To be fair, the Prime Minister and the Finance Ministry have repeatedly tried to take steps and extend confidence to bankers, yet, they are reluctant to finance fresh projects. They are instead extending personal loans aggressively – which was earlier done by the NBFCs.
This risk aversion is a direct consequence of the rise in non-performing assets (NPAs) and push towards recognition and resolution of the same.
Most bankers end up stating how they do not want to end up with manufacturing projects which are difficult to resolve, and therefore, they are happy to process small ticket personal loans. This trend has not affected the big business houses who can always use the ECB (external commercial borrowings) route.
Credit is absolutely essential for creation of assets and the lack of it can have a significant impact on the economy. On one hand, we are focusing on restoration of corporate balance sheets, but on the other, we need to ensure that banks are willing to take some risks associated with creation of assets in the economy.
The best way to ensure this would be to reduce the risk-free rate aggressively which of course requires us to revisit the subject of sovereign bonds. The other important consideration could be a higher than normal rate of growth for money supply.
Two big challenges in front of us are related to Yes Bank, which is yet to raise funds and the other is to do with the sizeable exposure to the real estate sector. Both of them require urgent intervention from various stakeholders.
The exposure to real estate is concentrated in three or four major cities and the solution to this would be to take measures that will revive the demand for these assets.
A price correction in the real estate sector can have several unintended consequences due to the wealth effect. A good policy intervention could be with respect to stamp duties. However, this would have to come from state governments.
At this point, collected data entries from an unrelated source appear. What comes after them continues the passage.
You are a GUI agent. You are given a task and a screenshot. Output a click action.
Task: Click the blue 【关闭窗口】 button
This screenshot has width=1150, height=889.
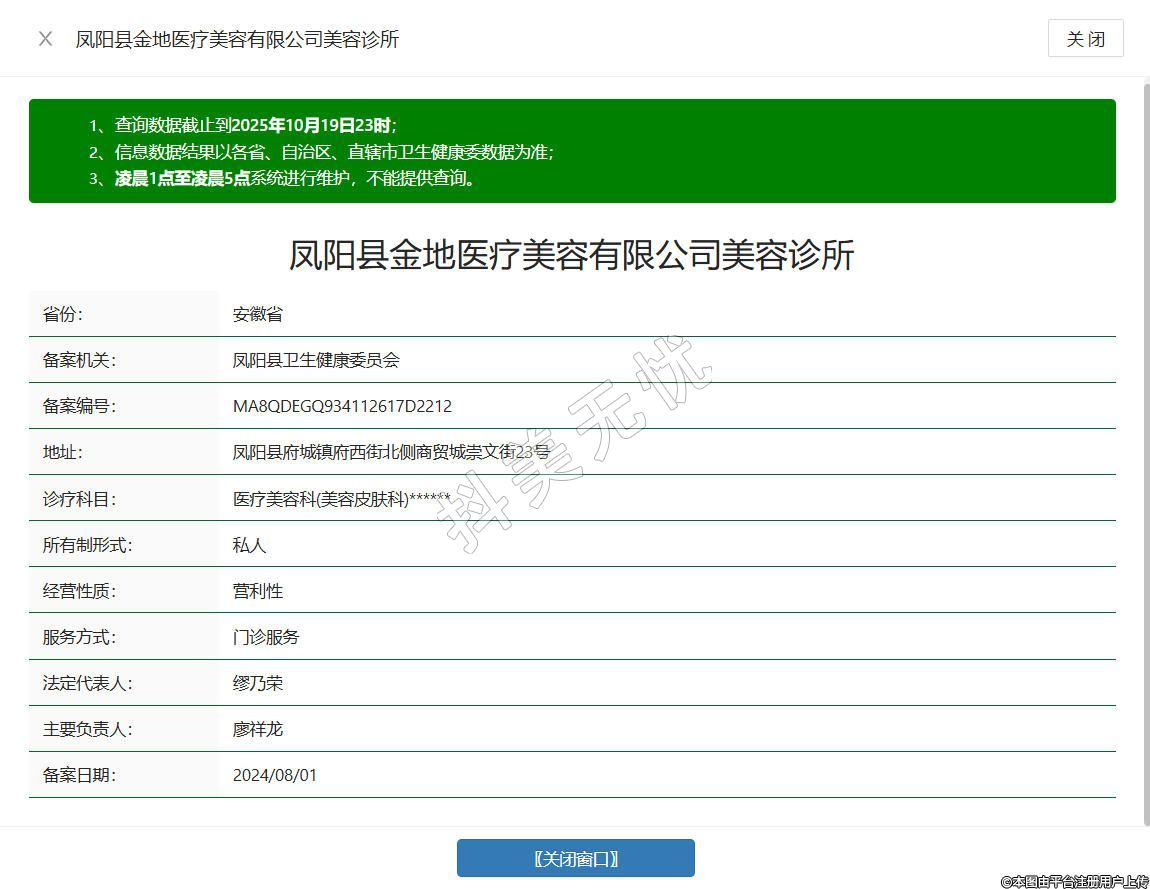pos(575,858)
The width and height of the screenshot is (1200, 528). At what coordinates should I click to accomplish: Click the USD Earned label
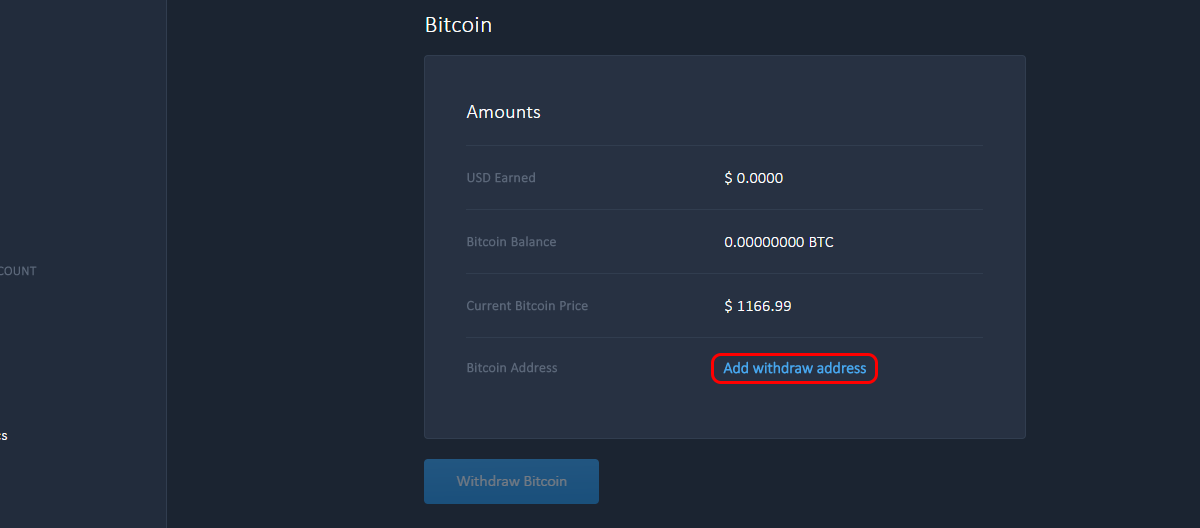(x=501, y=178)
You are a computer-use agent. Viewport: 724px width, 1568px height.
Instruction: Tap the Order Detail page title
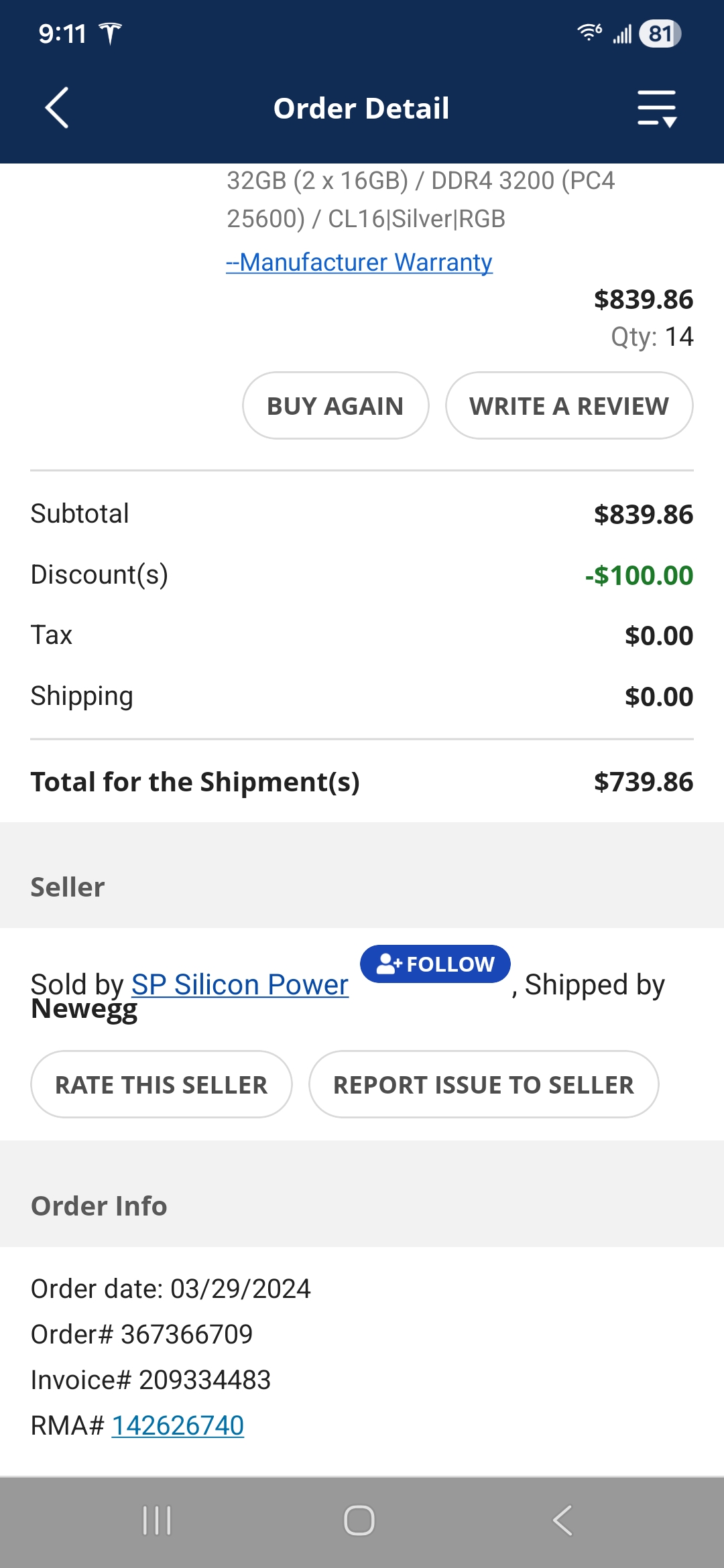coord(361,109)
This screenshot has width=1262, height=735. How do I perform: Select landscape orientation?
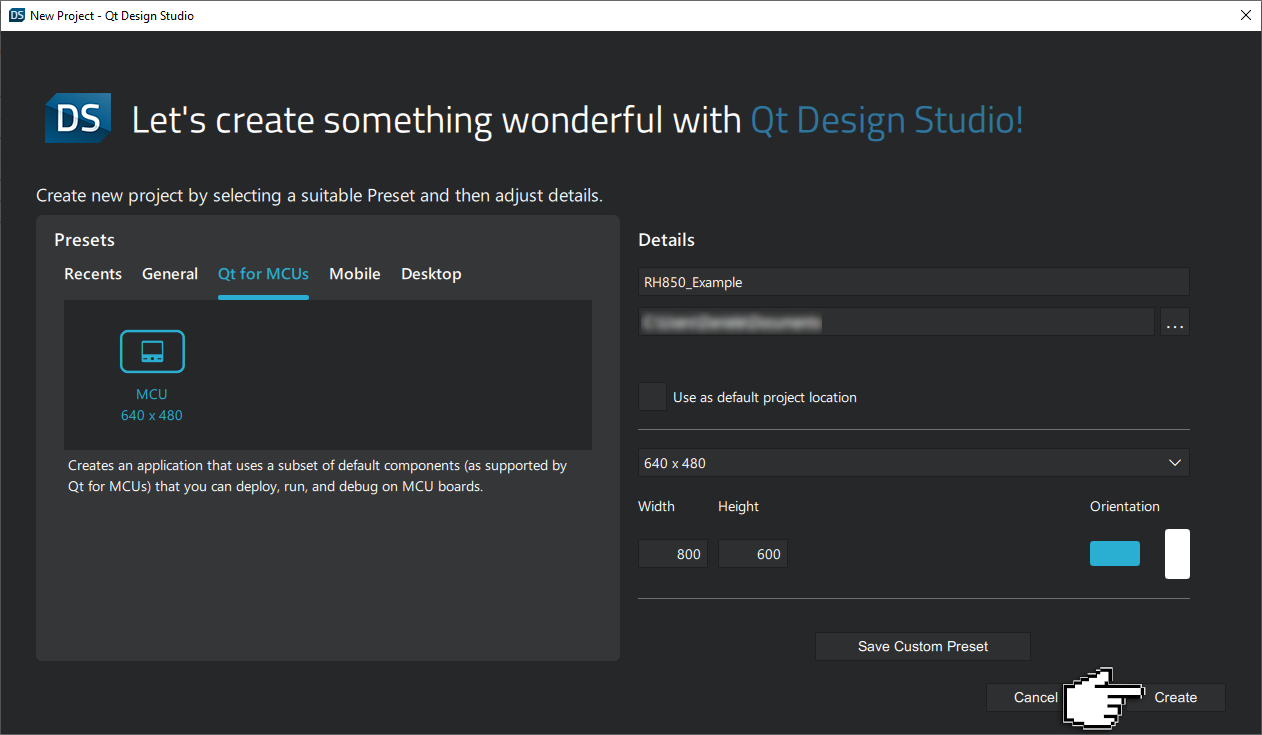point(1114,553)
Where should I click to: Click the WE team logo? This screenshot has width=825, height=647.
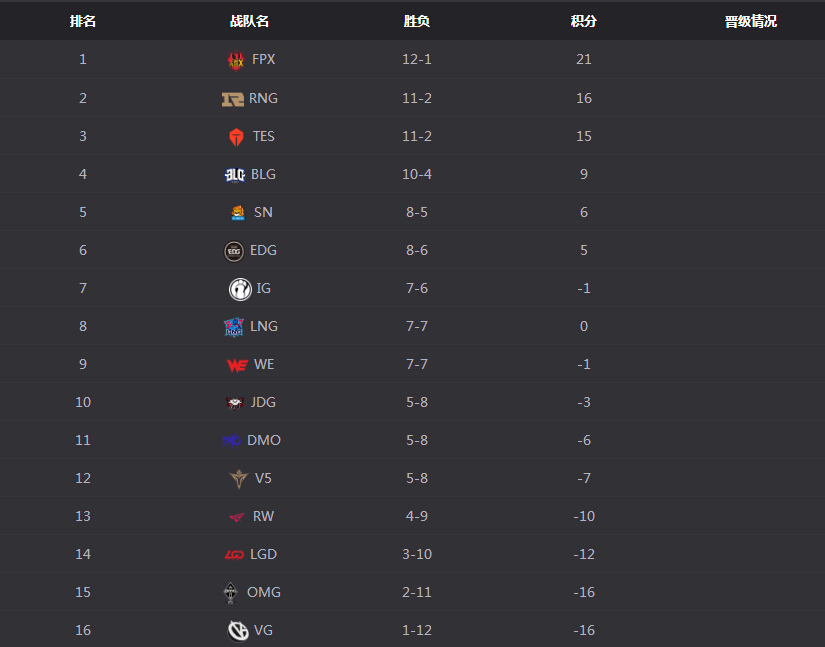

Over the last couple of months, the government has taken several measures to address each of these issues through several policy interventions. However, now would be the time to take a macro view of the situation and follow them up with further policy responses as and when required.
On a parting note, one must mention the impact of the adjusted gross revenue (AGR) fiasco on our financial system. Such moves are only likely to induce fresh uncertainty which will affect the stability of our financial system.
Perhaps, a macro view of the telecom sector, its impact on NPAs and our economy is warranted.
Modern financial systems are based on trust and an appetite for undertaking risks. The lack of both is unlikely to assist in our economic recovery. So the important task at hand should be of restoration of trust and bringing back the ability of our bankers to take reasonable risks.